--- Task brief ---
Starting with the line that contains "Where should I", give again exactly and only each line through the end of the records; include the last line and exclude pictures.

Screenshot grounding data:
★ ★ ★ ★
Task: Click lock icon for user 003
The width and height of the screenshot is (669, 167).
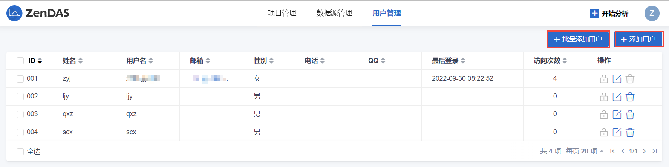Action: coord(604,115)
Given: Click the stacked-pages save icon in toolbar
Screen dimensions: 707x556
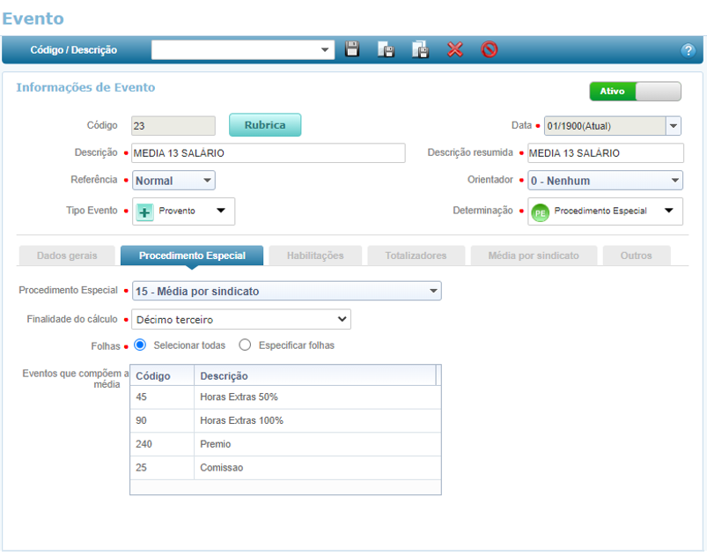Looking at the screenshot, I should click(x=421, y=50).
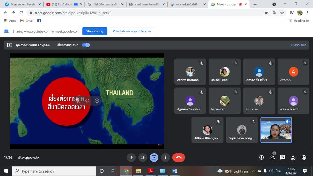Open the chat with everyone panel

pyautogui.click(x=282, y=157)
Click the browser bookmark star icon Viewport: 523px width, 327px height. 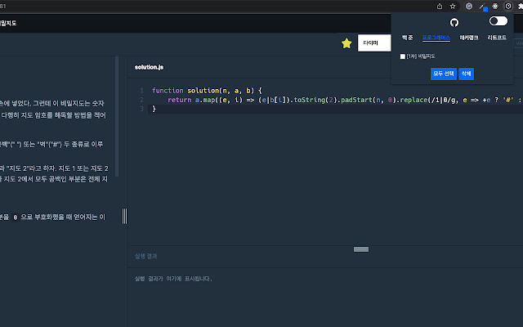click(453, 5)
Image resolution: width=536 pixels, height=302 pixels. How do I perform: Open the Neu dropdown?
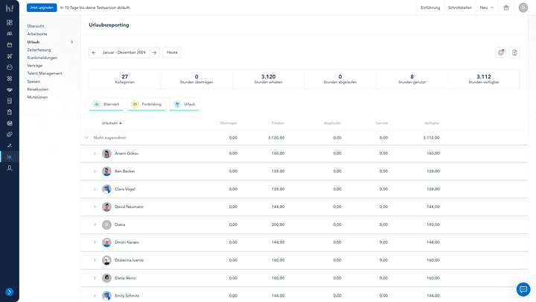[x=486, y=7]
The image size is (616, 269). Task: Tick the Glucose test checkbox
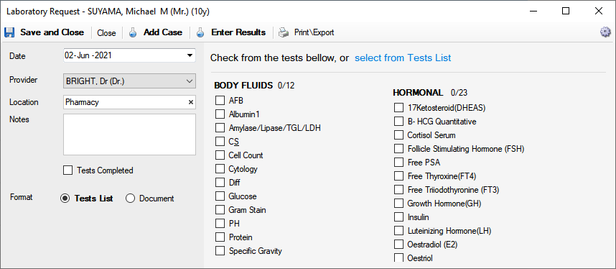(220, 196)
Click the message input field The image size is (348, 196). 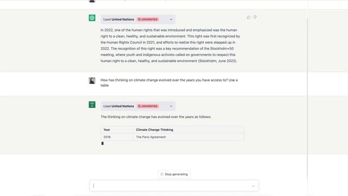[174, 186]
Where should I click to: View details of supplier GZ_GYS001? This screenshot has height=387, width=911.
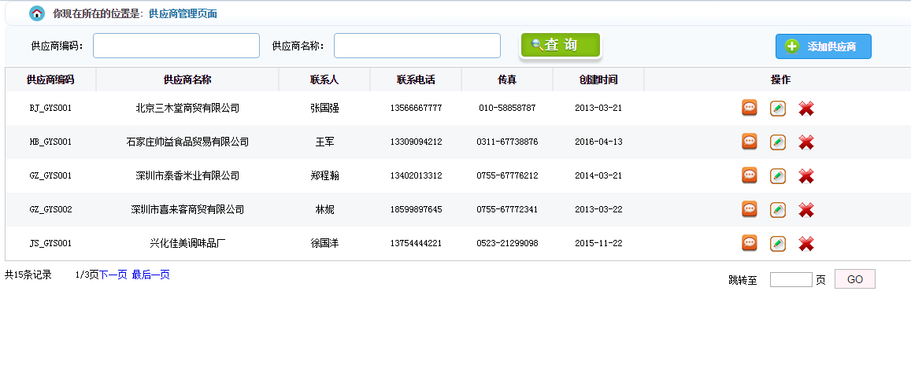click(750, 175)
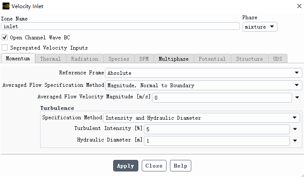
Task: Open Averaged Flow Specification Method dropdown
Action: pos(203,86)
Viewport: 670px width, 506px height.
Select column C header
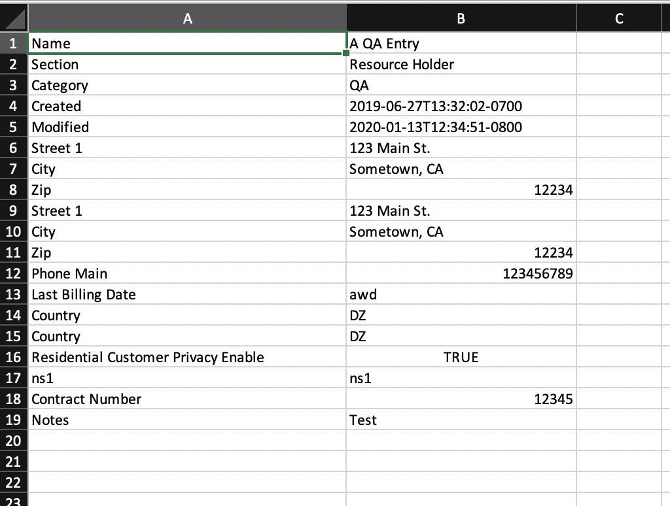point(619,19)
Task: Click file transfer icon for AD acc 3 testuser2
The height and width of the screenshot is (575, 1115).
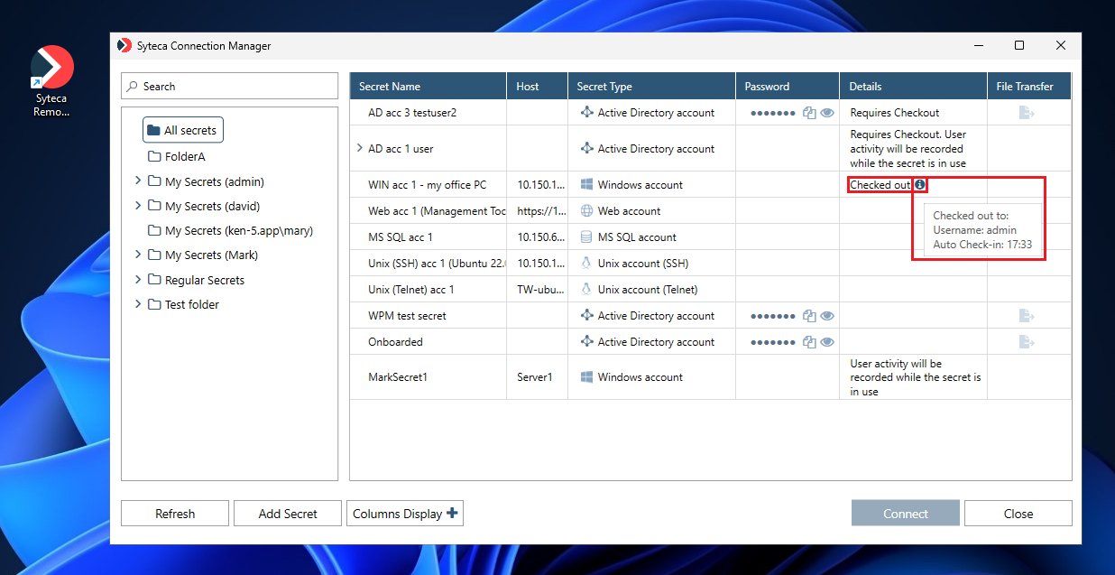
★ ★ ★ ★
--- Written solution ---
Where should I click to: View details of supplier GZ_GYS001? This screenshot has height=387, width=911.
click(750, 175)
Task: Open Averaged Flow Specification Method dropdown
Action: pos(203,86)
Viewport: 670px width, 506px height.
Select column C header
point(619,19)
Task: Click file transfer icon for AD acc 3 testuser2
The height and width of the screenshot is (575, 1115).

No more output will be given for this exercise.